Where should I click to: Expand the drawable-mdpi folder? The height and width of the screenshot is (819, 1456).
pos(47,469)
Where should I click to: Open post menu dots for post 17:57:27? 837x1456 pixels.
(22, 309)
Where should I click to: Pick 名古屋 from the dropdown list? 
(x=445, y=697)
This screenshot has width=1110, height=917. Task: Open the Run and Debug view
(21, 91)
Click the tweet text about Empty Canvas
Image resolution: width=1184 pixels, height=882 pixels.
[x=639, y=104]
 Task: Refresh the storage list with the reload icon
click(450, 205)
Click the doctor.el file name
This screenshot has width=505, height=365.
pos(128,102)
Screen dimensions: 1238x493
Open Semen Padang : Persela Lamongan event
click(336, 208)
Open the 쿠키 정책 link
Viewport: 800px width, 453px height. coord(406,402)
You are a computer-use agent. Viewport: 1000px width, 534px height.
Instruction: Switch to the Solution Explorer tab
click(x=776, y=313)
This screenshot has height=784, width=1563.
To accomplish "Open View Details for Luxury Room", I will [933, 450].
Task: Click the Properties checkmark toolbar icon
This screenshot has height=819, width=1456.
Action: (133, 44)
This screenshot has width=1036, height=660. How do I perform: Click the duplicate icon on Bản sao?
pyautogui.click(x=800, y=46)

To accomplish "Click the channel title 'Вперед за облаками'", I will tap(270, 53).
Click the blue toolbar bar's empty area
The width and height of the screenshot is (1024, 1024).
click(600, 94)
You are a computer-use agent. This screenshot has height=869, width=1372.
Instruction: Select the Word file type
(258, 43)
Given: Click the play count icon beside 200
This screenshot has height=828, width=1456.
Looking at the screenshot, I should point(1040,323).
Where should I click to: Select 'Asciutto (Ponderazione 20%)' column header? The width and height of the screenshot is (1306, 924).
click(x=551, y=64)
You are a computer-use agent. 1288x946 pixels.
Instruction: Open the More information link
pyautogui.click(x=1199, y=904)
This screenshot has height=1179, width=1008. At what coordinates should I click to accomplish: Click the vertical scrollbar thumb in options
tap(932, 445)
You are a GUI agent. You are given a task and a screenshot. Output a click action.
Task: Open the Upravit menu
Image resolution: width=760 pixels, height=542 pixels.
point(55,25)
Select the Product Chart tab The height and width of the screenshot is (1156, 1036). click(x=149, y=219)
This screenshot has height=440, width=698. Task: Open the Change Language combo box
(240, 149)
......
● TASK DESCRIPTION:
Reproduce all of the items above, substituting "desktop automation agent" for every occurrence of "computer-use agent" and leaving everything else untouched.

● RESULT OF THIS TASK:
Where should I click to: Expand the drawable-mdpi folder? The height and width of the screenshot is (819, 1456).
pos(47,469)
Where should I click to: Open post menu dots for post 17:57:27? 837x1456 pixels.
(22, 309)
Where should I click to: Pick 名古屋 from the dropdown list? 
(x=445, y=697)
This screenshot has width=1110, height=917. Task: Open the Run and Debug view
(21, 91)
Click the tweet text about Empty Canvas
Image resolution: width=1184 pixels, height=882 pixels.
[x=639, y=104]
 Task: Refresh the storage list with the reload icon
click(450, 205)
Click the doctor.el file name
This screenshot has width=505, height=365.
pos(128,102)
Screen dimensions: 1238x493
Open Semen Padang : Persela Lamongan event
click(336, 208)
Open the 쿠키 정책 link
Viewport: 800px width, 453px height. coord(406,402)
You are a desktop automation agent. Viewport: 1000px width, 534px height.
Instruction: Switch to the Solution Explorer tab
click(x=776, y=313)
This screenshot has height=784, width=1563.
To accomplish "Open View Details for Luxury Room", I will [933, 450].
Task: Click the Properties checkmark toolbar icon
This screenshot has height=819, width=1456.
Action: (133, 44)
This screenshot has width=1036, height=660. How do I perform: Click the duplicate icon on Bản sao?
pyautogui.click(x=800, y=46)

To accomplish "Click the channel title 'Вперед за облаками'", I will tap(270, 53).
Click the blue toolbar bar's empty area
The width and height of the screenshot is (1024, 1024).
click(600, 94)
You are a desktop automation agent. This screenshot has height=869, width=1372.
Instruction: Select the Word file type
(258, 43)
Given: Click the play count icon beside 200
This screenshot has height=828, width=1456.
Looking at the screenshot, I should point(1040,323).
Where should I click to: Select 'Asciutto (Ponderazione 20%)' column header? The width and height of the screenshot is (1306, 924).
click(x=551, y=64)
You are a desktop automation agent. 1288x946 pixels.
Instruction: Open the More information link
pyautogui.click(x=1199, y=904)
This screenshot has height=1179, width=1008. At what coordinates should I click to accomplish: Click the vertical scrollbar thumb in options
tap(932, 445)
You are a GUI agent. You are given a task and a screenshot. Output a click action.
Task: Open the Upravit menu
Image resolution: width=760 pixels, height=542 pixels.
point(55,25)
Select the Product Chart tab The height and width of the screenshot is (1156, 1036). click(x=149, y=219)
This screenshot has height=440, width=698. Task: Open the Change Language combo box
(240, 149)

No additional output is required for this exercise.